Модест Колеров: Глеб Павловский обрисовал перспективу того, что нас ждет: сегодня – писатель, завтра – президент. А если президент не писатель, значит – не наш президент. Хотелось бы спросить Олега Анатольевича Проскурина, которому не чужды идеологические задачи подобного времени, когда два-три писателя (один – заезжий француз, а другой – местный) формулировали идеологию.Что вы, как специалист по идеологиям, прогнозируете? Кто “царь горы”, кто “гад горы”, какая институция самая живая?

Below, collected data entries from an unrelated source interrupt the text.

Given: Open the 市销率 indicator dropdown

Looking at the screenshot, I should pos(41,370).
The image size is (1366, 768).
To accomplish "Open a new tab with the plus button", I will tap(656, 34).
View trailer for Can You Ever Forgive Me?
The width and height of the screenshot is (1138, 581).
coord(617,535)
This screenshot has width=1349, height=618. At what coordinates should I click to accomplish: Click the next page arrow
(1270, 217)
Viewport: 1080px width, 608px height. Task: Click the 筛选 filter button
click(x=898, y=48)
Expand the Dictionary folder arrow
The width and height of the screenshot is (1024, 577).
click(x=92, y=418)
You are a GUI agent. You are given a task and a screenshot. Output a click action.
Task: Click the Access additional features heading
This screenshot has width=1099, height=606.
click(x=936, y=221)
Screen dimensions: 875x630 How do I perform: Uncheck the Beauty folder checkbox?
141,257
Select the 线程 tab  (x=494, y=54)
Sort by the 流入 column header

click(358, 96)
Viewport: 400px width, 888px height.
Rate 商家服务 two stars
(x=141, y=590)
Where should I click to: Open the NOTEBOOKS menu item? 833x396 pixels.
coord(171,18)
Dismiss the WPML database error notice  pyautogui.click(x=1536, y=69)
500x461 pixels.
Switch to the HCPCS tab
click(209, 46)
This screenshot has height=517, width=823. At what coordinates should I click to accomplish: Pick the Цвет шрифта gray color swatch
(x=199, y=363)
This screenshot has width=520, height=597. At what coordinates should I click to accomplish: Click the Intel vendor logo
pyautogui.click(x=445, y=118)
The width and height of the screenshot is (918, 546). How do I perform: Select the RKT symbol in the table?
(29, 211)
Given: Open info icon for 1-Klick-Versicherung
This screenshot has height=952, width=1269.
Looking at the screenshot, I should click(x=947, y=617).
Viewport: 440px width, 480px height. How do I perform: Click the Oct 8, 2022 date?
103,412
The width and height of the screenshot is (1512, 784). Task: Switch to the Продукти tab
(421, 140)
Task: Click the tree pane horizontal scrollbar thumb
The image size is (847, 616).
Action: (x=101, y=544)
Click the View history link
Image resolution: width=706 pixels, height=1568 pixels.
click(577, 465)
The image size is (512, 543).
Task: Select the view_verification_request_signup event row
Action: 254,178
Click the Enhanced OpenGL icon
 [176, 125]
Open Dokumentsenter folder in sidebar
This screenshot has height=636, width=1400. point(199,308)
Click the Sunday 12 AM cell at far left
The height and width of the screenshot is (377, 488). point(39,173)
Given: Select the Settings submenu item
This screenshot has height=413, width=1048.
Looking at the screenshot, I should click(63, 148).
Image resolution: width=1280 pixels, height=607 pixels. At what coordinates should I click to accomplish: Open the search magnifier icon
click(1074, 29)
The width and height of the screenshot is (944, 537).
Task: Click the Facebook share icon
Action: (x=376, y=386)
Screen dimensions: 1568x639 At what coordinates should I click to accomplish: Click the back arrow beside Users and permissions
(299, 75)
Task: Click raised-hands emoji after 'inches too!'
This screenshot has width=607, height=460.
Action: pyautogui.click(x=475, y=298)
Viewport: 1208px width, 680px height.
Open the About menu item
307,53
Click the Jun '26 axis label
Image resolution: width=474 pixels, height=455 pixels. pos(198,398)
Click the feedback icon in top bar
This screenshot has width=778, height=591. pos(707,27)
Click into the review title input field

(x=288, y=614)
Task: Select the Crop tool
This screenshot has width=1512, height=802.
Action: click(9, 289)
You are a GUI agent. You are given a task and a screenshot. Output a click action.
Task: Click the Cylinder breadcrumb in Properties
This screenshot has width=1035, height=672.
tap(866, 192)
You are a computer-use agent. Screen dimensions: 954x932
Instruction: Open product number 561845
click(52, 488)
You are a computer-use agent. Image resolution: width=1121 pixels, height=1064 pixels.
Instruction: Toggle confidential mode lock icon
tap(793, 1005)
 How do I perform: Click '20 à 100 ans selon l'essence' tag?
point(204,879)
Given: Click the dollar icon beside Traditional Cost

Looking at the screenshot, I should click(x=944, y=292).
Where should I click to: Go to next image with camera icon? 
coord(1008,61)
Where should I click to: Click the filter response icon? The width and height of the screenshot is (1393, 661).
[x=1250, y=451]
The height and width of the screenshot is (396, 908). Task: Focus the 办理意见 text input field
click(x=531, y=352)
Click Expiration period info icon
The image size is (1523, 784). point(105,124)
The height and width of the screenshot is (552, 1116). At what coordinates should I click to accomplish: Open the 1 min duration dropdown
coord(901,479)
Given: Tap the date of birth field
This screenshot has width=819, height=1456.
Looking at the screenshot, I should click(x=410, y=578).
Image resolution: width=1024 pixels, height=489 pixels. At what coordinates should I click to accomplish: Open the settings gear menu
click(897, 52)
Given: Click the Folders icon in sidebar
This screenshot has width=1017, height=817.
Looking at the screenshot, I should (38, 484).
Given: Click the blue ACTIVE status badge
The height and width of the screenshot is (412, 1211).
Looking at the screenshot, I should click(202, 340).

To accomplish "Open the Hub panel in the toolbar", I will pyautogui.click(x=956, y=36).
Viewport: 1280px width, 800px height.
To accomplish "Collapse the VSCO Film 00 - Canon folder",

Олег Проскурин (редактор рубрики “Круг чтения”): В беседе с Глебом Павловским в конце прошлого года говорилось о том, что литература ушла из политики, что политика и литература – это две сферы, которые уже не соприкасаются. То есть байки сочиняются для того, чтобы сочинялись байки, а не для того, чтобы кого-то выбирали в президенты. И вот совсем недавно мы видели необычайно бурные события, связанные с абсолютно бездарным романом господина Проханова “Господин Гексоген”; вокруг него была поднята невероятная шумиха, замечательная для меня тем, что на первый план выдвигались его так называемые эстетические достоинства. Специально считал – в пятнадцати рецензиях я обнаружил слово “энергетика”. Я прочитал этот роман целиком, и “энергетика” эта в самых ударных местах более всего напоминает пересказ подростком фильма “Лимонадный Джо”, но не воспринятый им как пародийный. И мне кажется, что это и есть определенность, когда значительная часть критиков, которые могли претендовать некоторое время назад на то, чтобы выражать какие-то тонкие постмодернистские, пост-
исторические тенденции, а левые – либеральные, радикальные, полуправые – все слились в экстазе вокруг господина Проханова. Многие из них провозгласили, что феномен Проханова – это конец какой-то дурной эпохи и наступление новой великой эпохи с воскрешением ценностей красной империи. Мне кажется, все люди, которые вокруг этого текста соединились, наглядно продемонстрировали, что их эпоха кончилась, что все эти оттенки – уже прошедшее время. В этом смысле я и говорю об эстетической определенности, и она – отрицательная эстетическая определенность. В общем – место расчищено.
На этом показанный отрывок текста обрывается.